-- START Data --
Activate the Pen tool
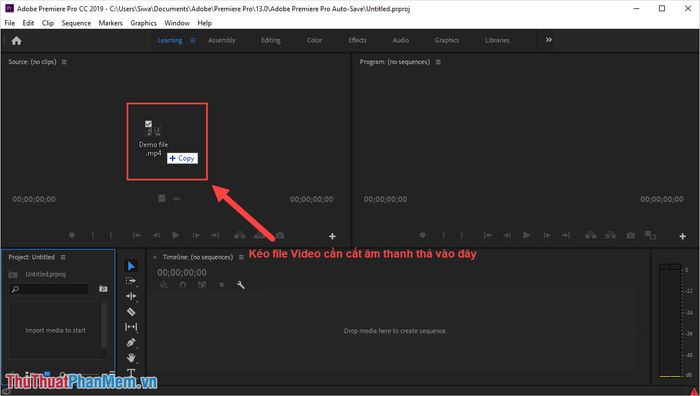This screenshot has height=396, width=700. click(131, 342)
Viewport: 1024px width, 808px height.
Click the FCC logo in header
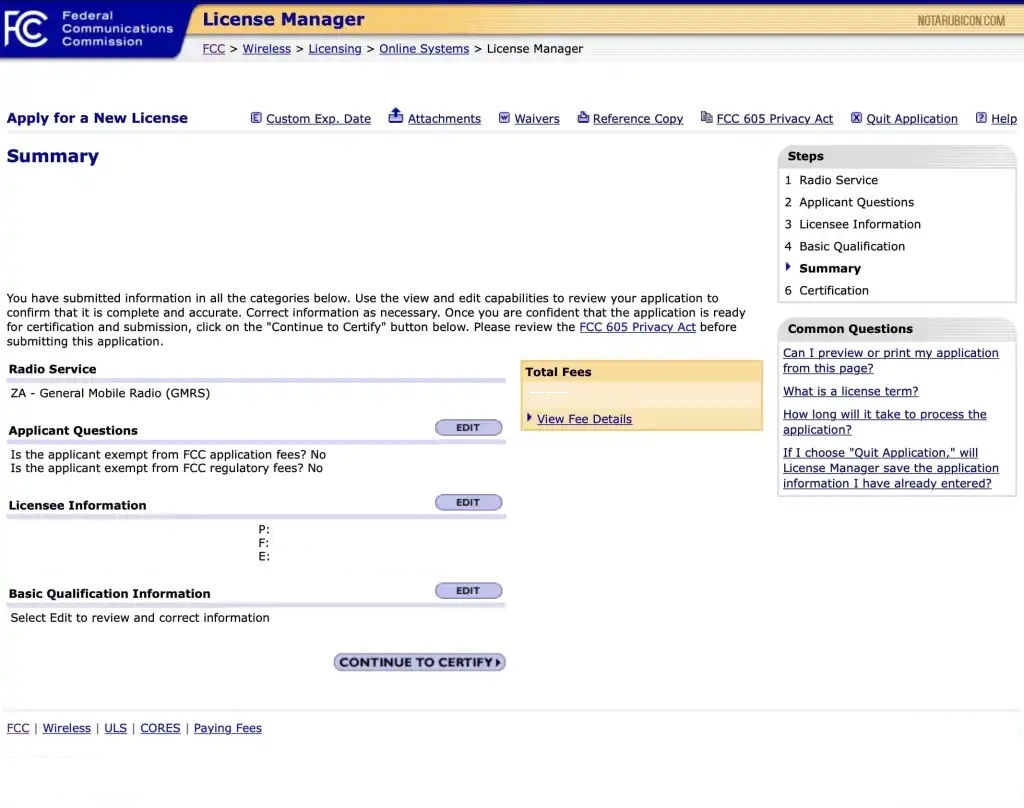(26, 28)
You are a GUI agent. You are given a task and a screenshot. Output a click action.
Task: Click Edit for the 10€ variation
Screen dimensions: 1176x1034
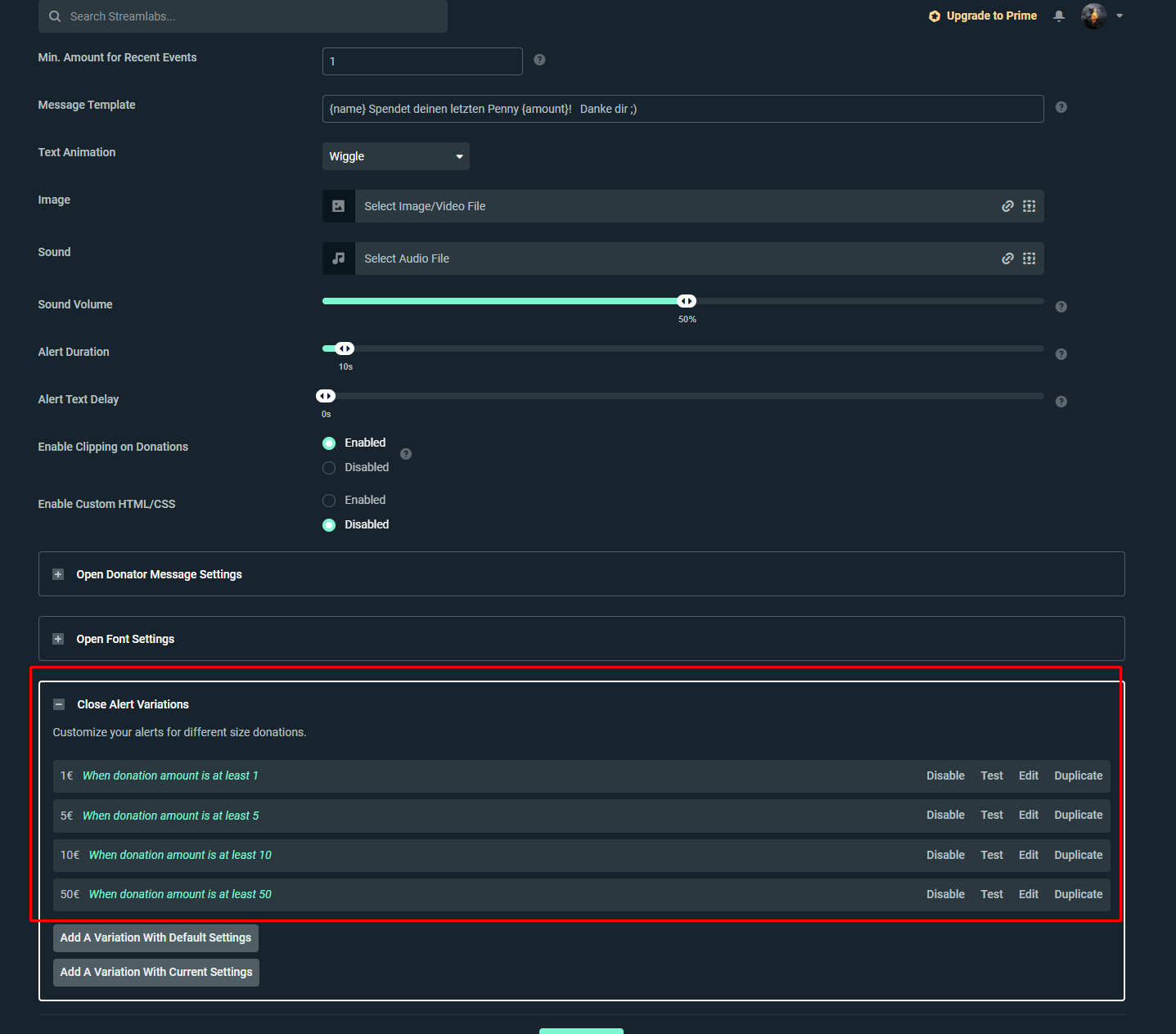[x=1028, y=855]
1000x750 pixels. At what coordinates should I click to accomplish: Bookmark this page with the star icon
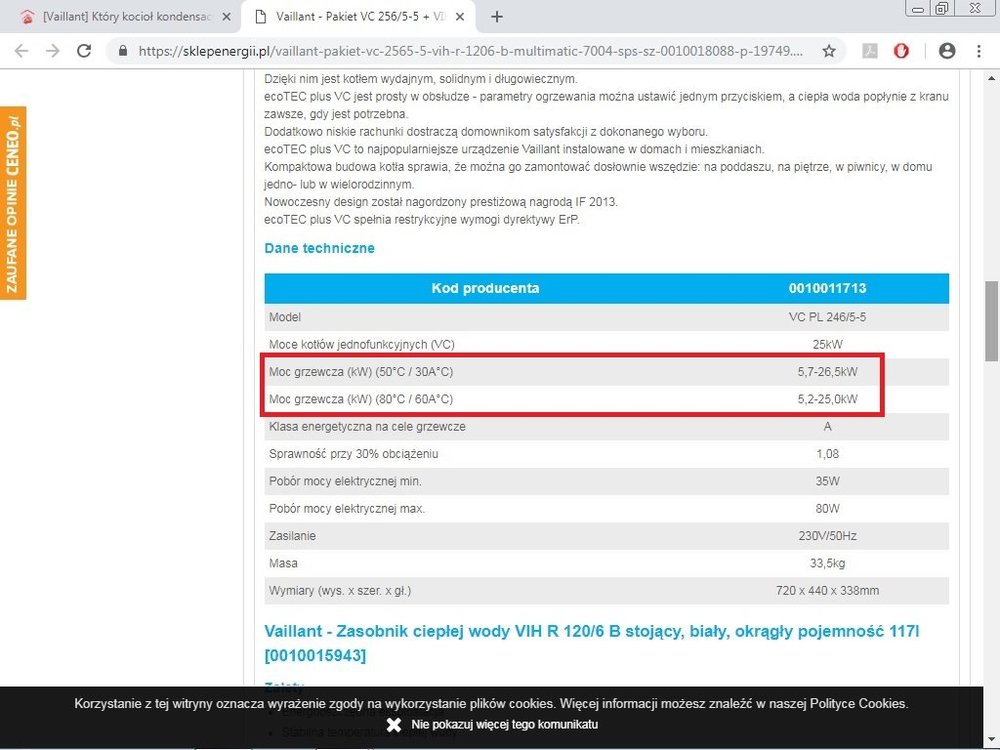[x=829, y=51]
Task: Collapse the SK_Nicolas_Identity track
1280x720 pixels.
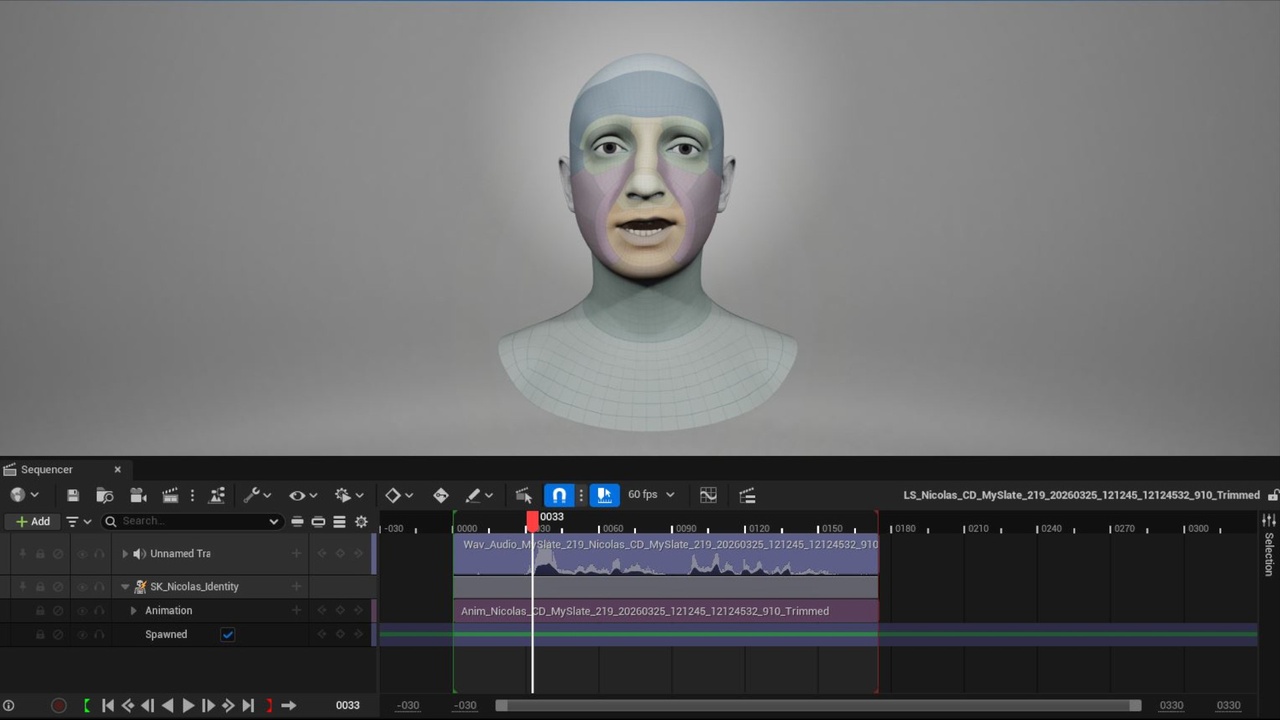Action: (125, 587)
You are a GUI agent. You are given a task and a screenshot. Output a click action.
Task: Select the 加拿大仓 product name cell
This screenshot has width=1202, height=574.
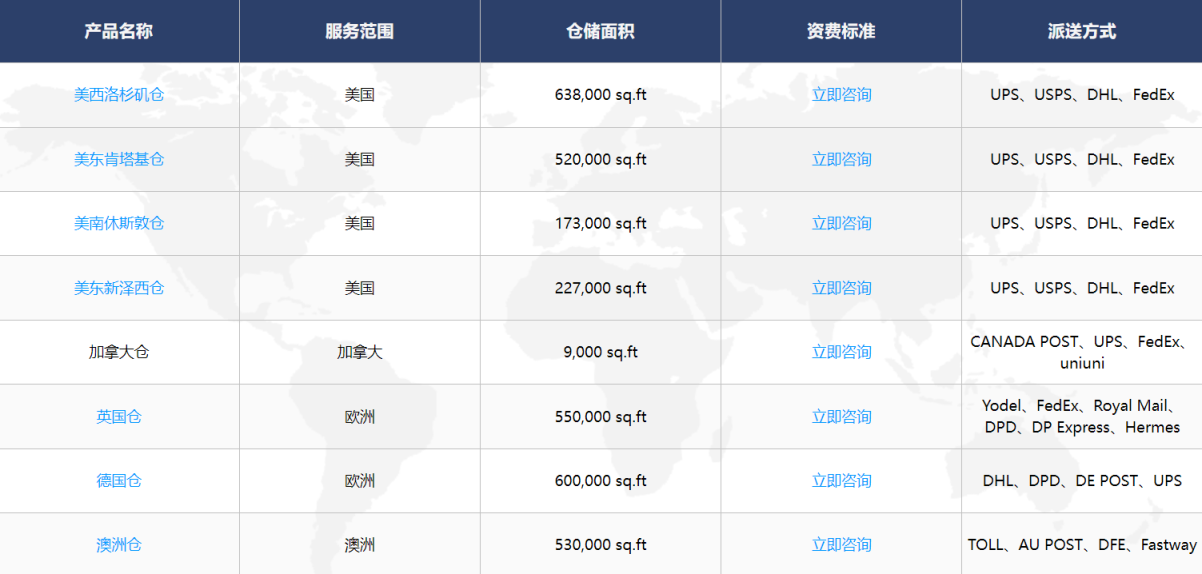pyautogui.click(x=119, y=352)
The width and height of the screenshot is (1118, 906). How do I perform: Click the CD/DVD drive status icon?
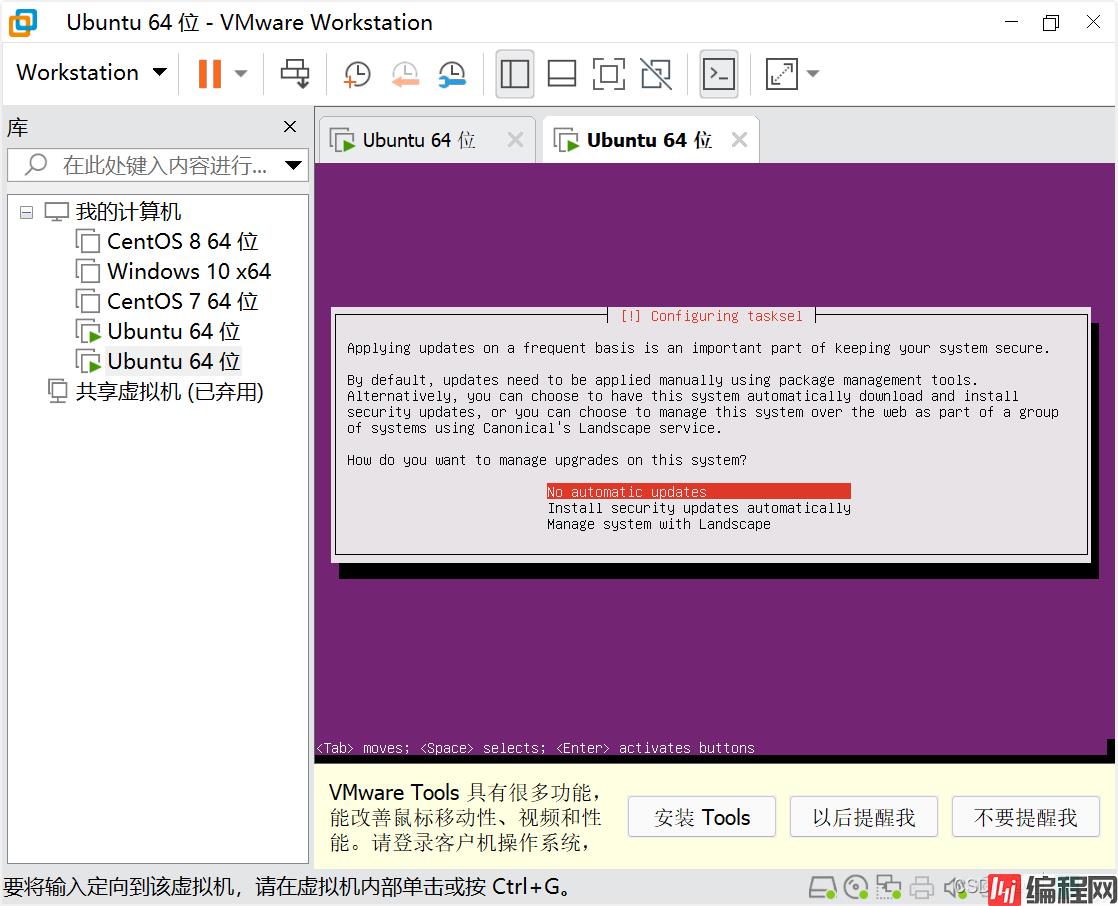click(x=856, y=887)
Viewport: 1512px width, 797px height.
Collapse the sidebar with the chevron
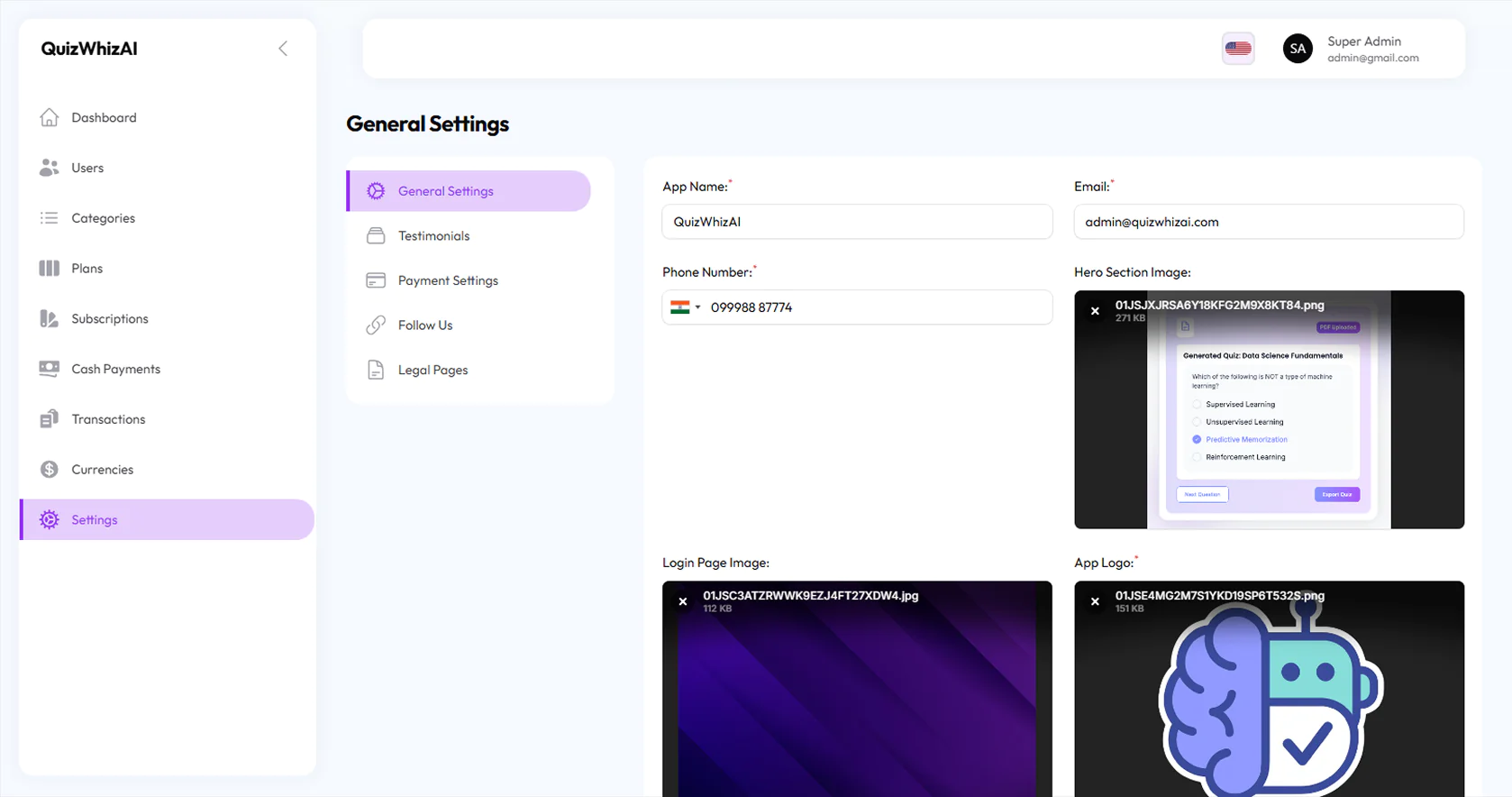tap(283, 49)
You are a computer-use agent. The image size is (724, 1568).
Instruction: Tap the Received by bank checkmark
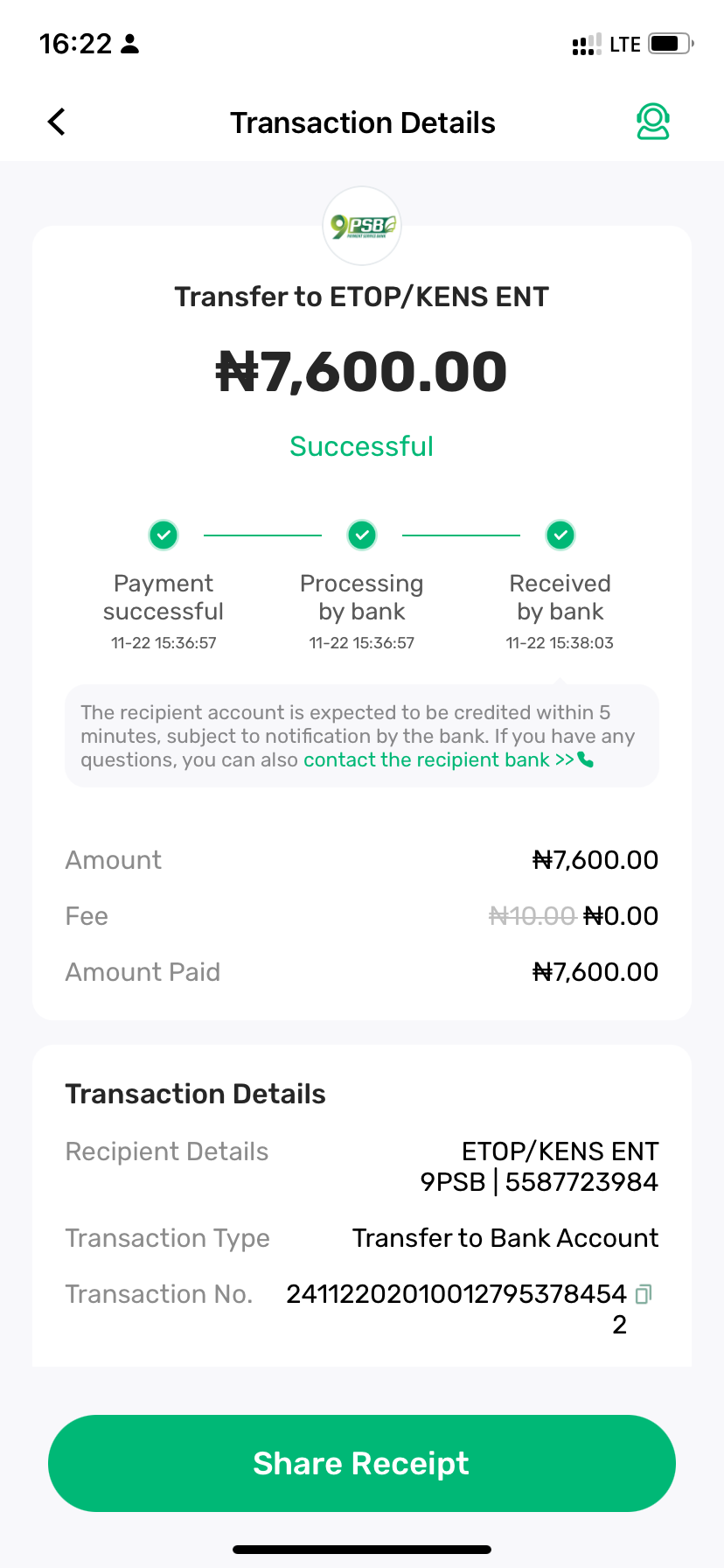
-- END Data --
Print every line above word for word, leaving out the pictures.

**Written solution**
Activate the Pen tool
This screenshot has height=396, width=700. click(131, 342)
Viewport: 1024px width, 808px height.
Click the FCC logo in header
(26, 28)
You are a GUI agent. You are given a task and a screenshot. Output a click action.
Task: Click Edit for the 10€ variation
Screen dimensions: 1176x1034
[x=1028, y=855]
1000x750 pixels. At what coordinates should I click to accomplish: Bookmark this page with the star icon
[x=829, y=51]
Task: Collapse the SK_Nicolas_Identity track
1280x720 pixels.
Action: (125, 587)
You are a GUI agent. You are given a task and a screenshot. Output a click action.
Task: Select the 加拿大仓 product name cell
This screenshot has width=1202, height=574.
pyautogui.click(x=119, y=352)
The width and height of the screenshot is (1118, 906). How do I perform: Click the CD/DVD drive status icon?
click(x=856, y=887)
Viewport: 1512px width, 797px height.
Collapse the sidebar with the chevron
tap(283, 49)
You are a computer-use agent. The image size is (724, 1568).
Instruction: Tap the Received by bank checkmark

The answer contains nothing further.